According to the peace plan, Israel would have compensated for up to three percent of the missing territory by ceding its own territory. This would have created a land bridge between Gaza, located on the Mediterranean, and the West Bank, located inland. As a result, the Palestinian state would also have formed a territorial unit. However, the then Palestinian President Yasser Arafat rejected the proposal.
In 2008, another attempt to realize the two-state solution despite the settler problem failed. The then Israeli Prime Minister Ehud Olmert presented a plan that envisaged the Palestinians ceding 6.3% of their territory to Israel. This would have allowed 80% of the Jewish settlers to be integrated into the Israeli heartland. The Israelis had already withdrawn from Gaza in 2005 and evacuated all their settlements there.
In return, the Palestinians were to receive 5.8% of Israeli territory. And as proposed by US President Clinton and the then Israeli Prime Minister Ehud Barak in 2001, a land bridge was to ensure that Gaza and the West Bank could become a contiguous state. However, Arafat’s successor as Palestinian President, Mahmoud Abbas, also rejected the Israeli peace plan.
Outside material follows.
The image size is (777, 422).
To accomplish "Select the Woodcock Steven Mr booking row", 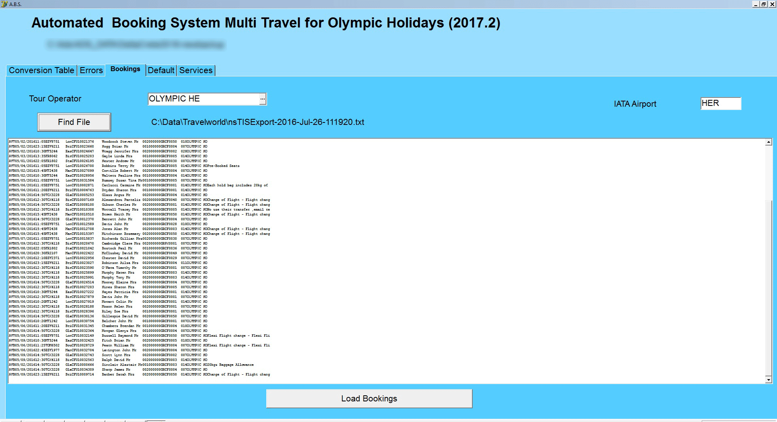I will [121, 141].
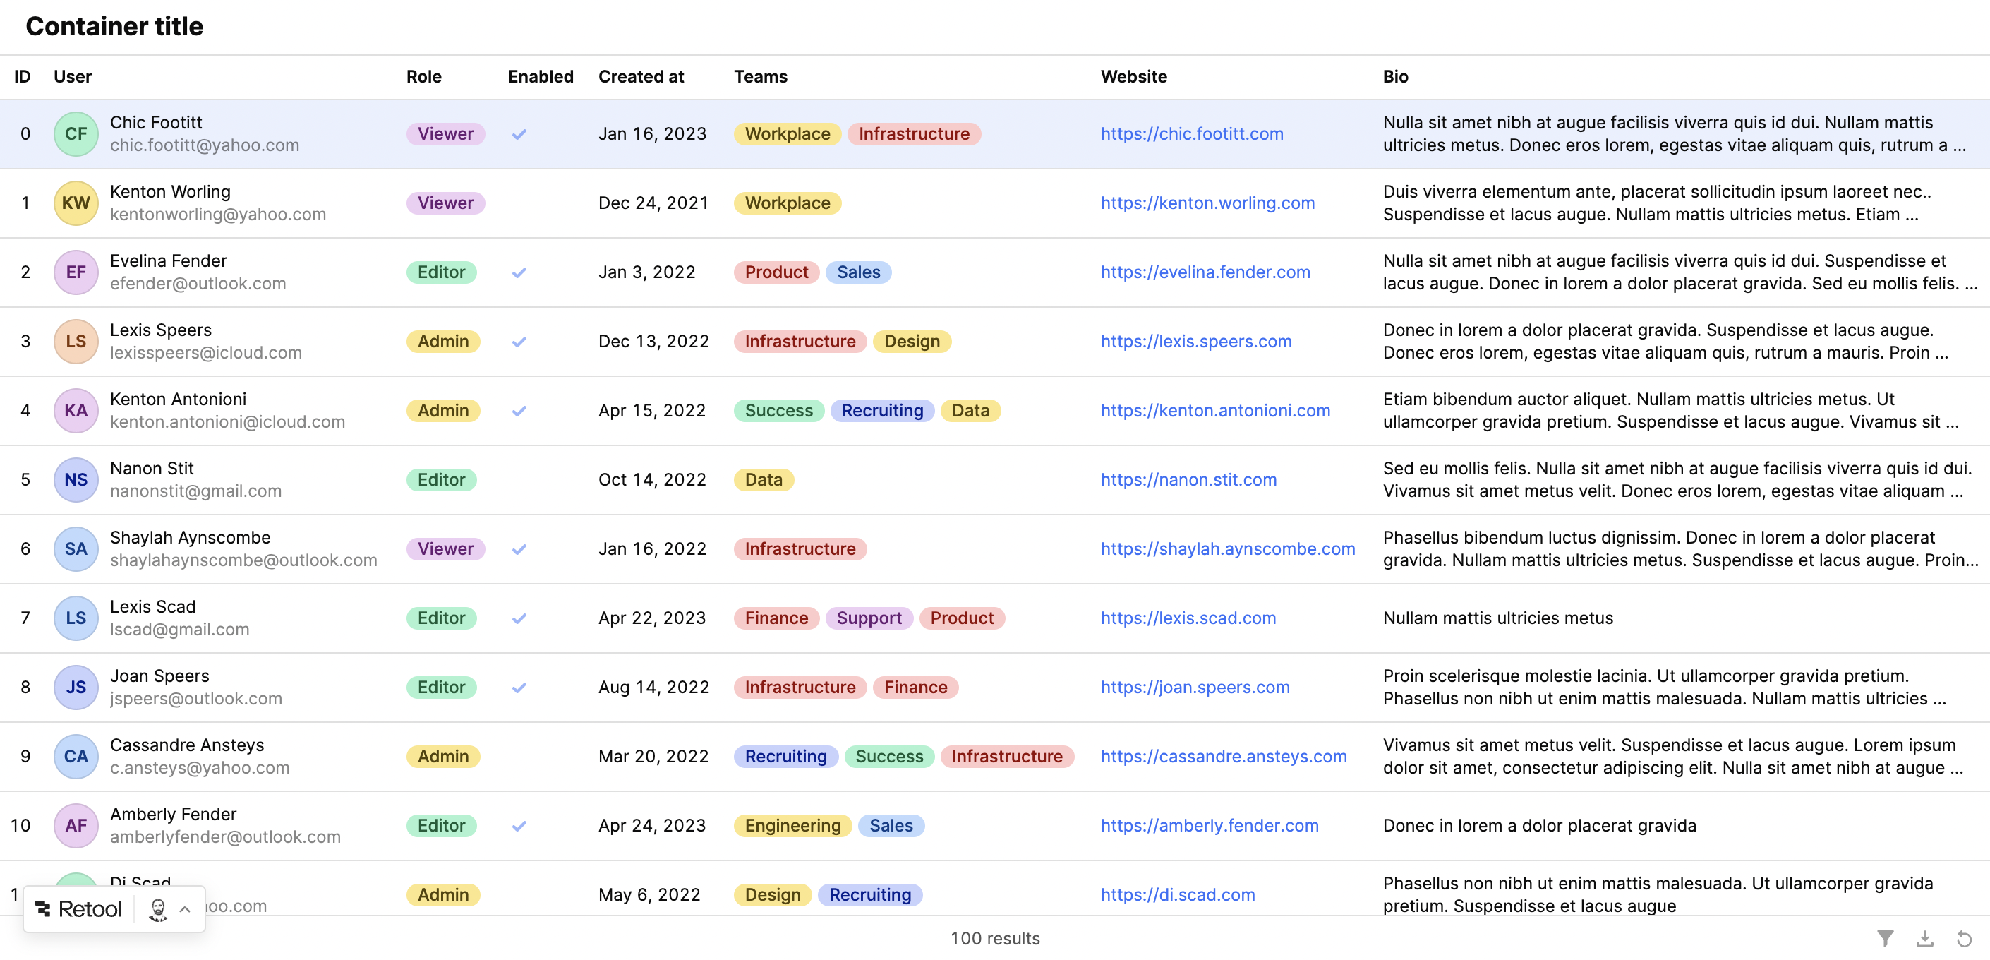Image resolution: width=1990 pixels, height=960 pixels.
Task: Click the KW avatar for Kenton Worling
Action: (x=76, y=203)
As around 80% of the Israeli settlers living in the West Bank today are concentrated in five large blocs, experts believe that a two-state solution is still possible. The current war in Gaza has led to both the USA and the European Union once again pushing resolutely for such a solution.
Wishful thinking and reality
In the Neue Zürcher Zeitung (NZZ) of January 27, 2024, Peter Rasonyi, head of the foreign affairs department, writes: “The US and the EU are calling for a Palestinian state. They are on the right side of morality and the wrong side of reality.”
Europe and the USA are ignoring the real political situation in the Middle East with their demands for the immediate implementation of a two-state solution, criticizes Rasonyi. If the USA and EU are serious about their demand for an independent Palestinian state, they must first create the necessary conditions for this.
First and foremost, this means that they must ensure Israel’s security, writes the NZZ’s head of foreign affairs. Because only if this is guaranteed can Israel be convinced to relinquish control over the Palestinian territories. “A forced establishment of a Palestinian state against Israel’s will, as suggested by Borrell (the Vice-President of the EU Commission responsible for foreign and security policy, ed.), is completely absurd.”